I think the most important song I've posted online so far is "Bitchin' Bout Bullshit", where I say "Gotta take the bile, outta bitchin' bout, bullshit..." because getting genuinely angry about stoopid crap is messing us up. It was based on my study of Jay-Z's smooth-staccato flow, and while I didn't try to flow or sound like him, I was inspired by the ability of his conversational-control within a rhyme-scheme to reach people and focus them on key ideas.

I've got a bunch more, but what strikes me about this is while it's one of my favorite songs and I feel one of my most solid, it's not charting, and nobody is downloading it. Nearly all the others are and 5 songs were downloaded yesterday, but nobody's touching this one.

Is it the Guantana-pic beside the lyrics?

The filthy-filthy language?

The fact that no one knows what "bile" means?

I have no idea, but whatever, the message is true.

"Bitchin' Bout Bullshit" spiritually and mentally weakens us to the point where we are unable to handle any of the bigger issues...

...such as "So Much Trouble In The World".


(...)


We get home, we're tired, we're bitter, we're powerless, we're angry, we're sad, and we pop-in panacea's to distract us from the state of being we're being sold as "normal".

I know people who are unable to handle anything serious, a movie, a song, a book, a conversation... anything really, because they feel their "life" or "job" is stressful enough. Some of these same people will then watch the "news" out of a sense of obligation instead of "Fahrenheit 9/11", and feel even worse at the bits'n'bytes of half-wit garbage they see sold as their reality.

The fact that we "frame" problems incorrectly causes us undue stress, and makes them seem much bigger than they are. It's like we look at things with one-eye, and can't see them in 3D until we open the other one. We don't even need our 3rd eye for this little exercise, just the two we've got with a decent brain to match.


(...)


1. The 10 Year Fear



When deciding what to do with your life or "career", many people focus on finding a "10 year answer" (give or take).

This is insane.

If you are not sure right now, then the odds of you guessing correctly are poor, not to mention the scary idea of looking at something that your are "not sure of" as a 10 year commitment. Perhaps your journey will involve taking on a short-term commitment that grows into a longer one, and really, that's probably the best way to play most of them. Perhaps you'll learn through spending a year or two at a job what you actually want to focus on long-term or what you think of the industry and people in it; perhaps you'll meet people that will change your life and expand your options; or perhaps you'll fundamentally change in a positive way as a result of your choice.
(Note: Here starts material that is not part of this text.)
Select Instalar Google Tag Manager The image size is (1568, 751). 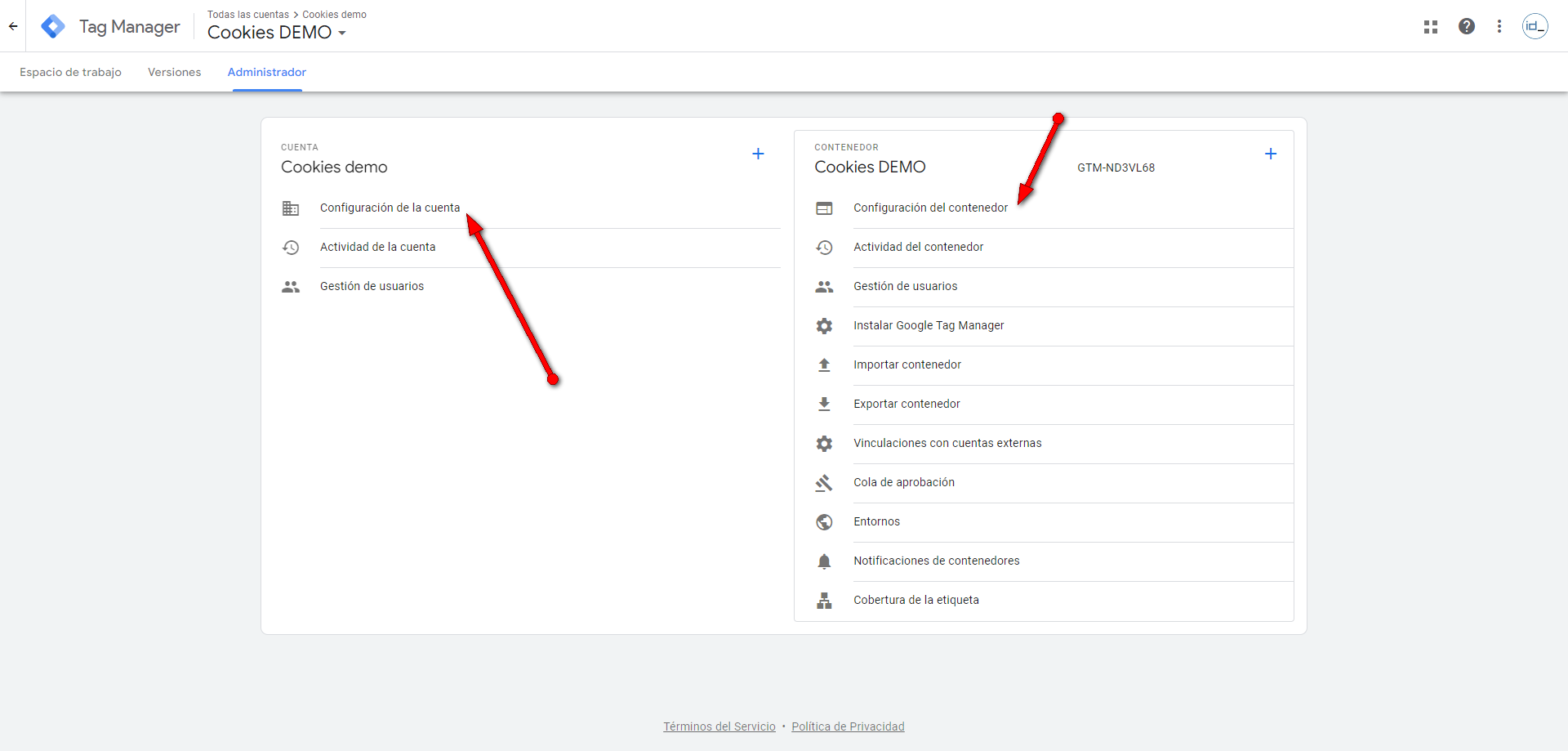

Either way, you'll mess yourself up by throwing ideas out that you arbitrarily feel you need to stick-with for a long time, when you know in your heart-of-heart's and brain-of-brain's that it's not true. Even back in high school they said the average person changes careers seven times, and frankly I wouldn't mind if I did just for the variety. (In fact, I think I have.)
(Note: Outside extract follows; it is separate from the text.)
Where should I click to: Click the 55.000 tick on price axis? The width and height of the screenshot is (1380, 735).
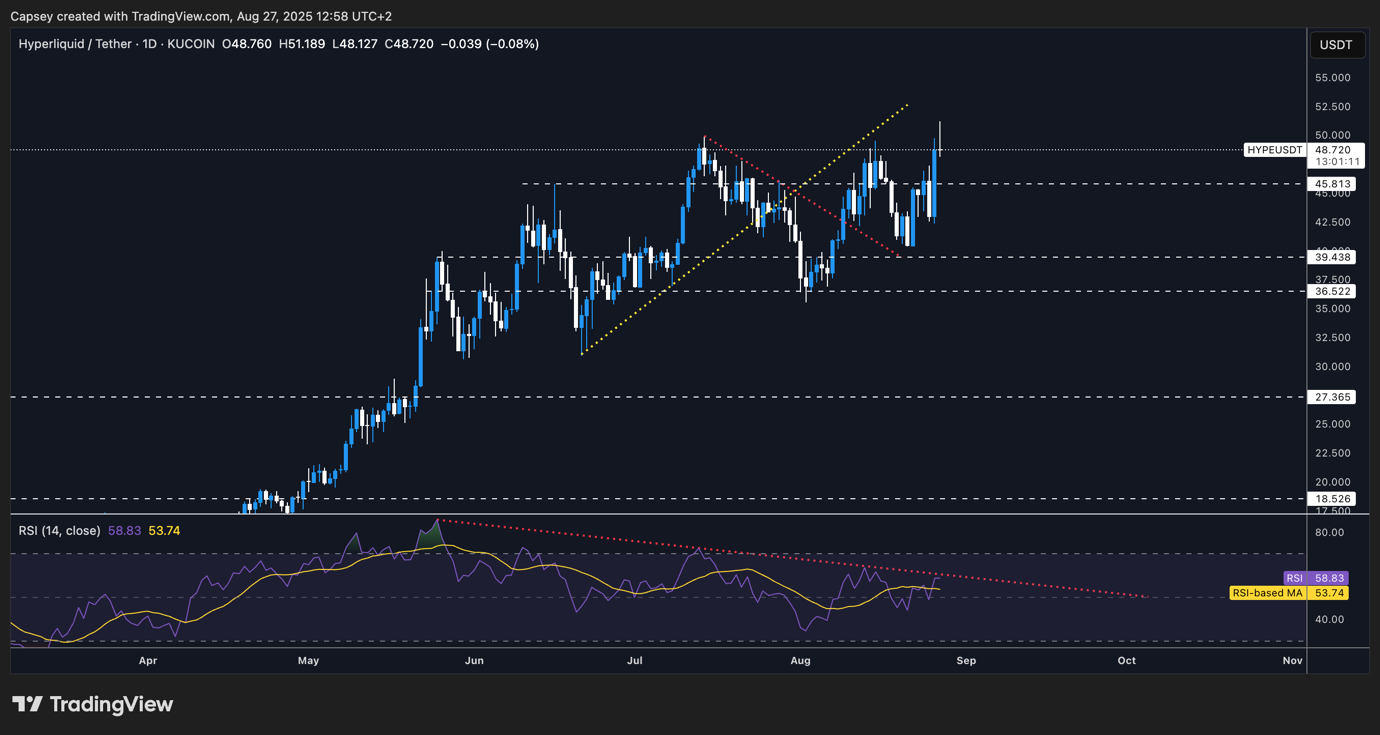(x=1334, y=77)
It doesn't matter what you want to do 10 years from now, figure out what you want to do now, and if in 10 years you're doing the same thing, congrats, you picked right.

And if in 10 years you are not but you've been relatively happy with your path and where you are, congrats, you picked right.


(...)


2. The Matrix of Ideas



In the same "career" vein, and frankly with many aspects of decision-making in general, ideas are only focused on individually and robbed of any nuances.

To wit: What do YOU want to DO?

Be a Lawyer? Doctor? Bus-driver? Janitor? Activist? Stripper?

If you know then you know.

If not, then you need to know how to find out.

As I said to my buddy last summer, here's a sample sentence:

"Hey man, tell me what you think of this idea: let's go get high, then play some music, then wander the city, then sodomize a chicken, then steal a car, then get Pho, then hit the club, then club a baby-seal, and then..."

He was like: "Huh?"

I told him that we have a list of stuff that we may or may not want to do, and while it was all said, not all of it needs to be done. Perhaps we'll leave the chicken, the car, and the seal alone, but freely putting everything up there in a Matrix of Ideas gives us an idea of all the crap that's on our minds and the clues therein.

When it comes to "career", unless one is excited about it's possibilities they get very scared of looking at the stereotype of a "job" by itself, and focus on that stereotype and many of it's drawbacks and limitations to the exclusion of their own passions or tastes.

Perhaps you want to be a lawyer, and even though Shakespeare said "Kill all the lawyers", you're not worried because your peeps drafted laws against that.

(Bastards.)

But that's okay, I know a bunch of lawyers and a bunch who've left law, it's not relevant.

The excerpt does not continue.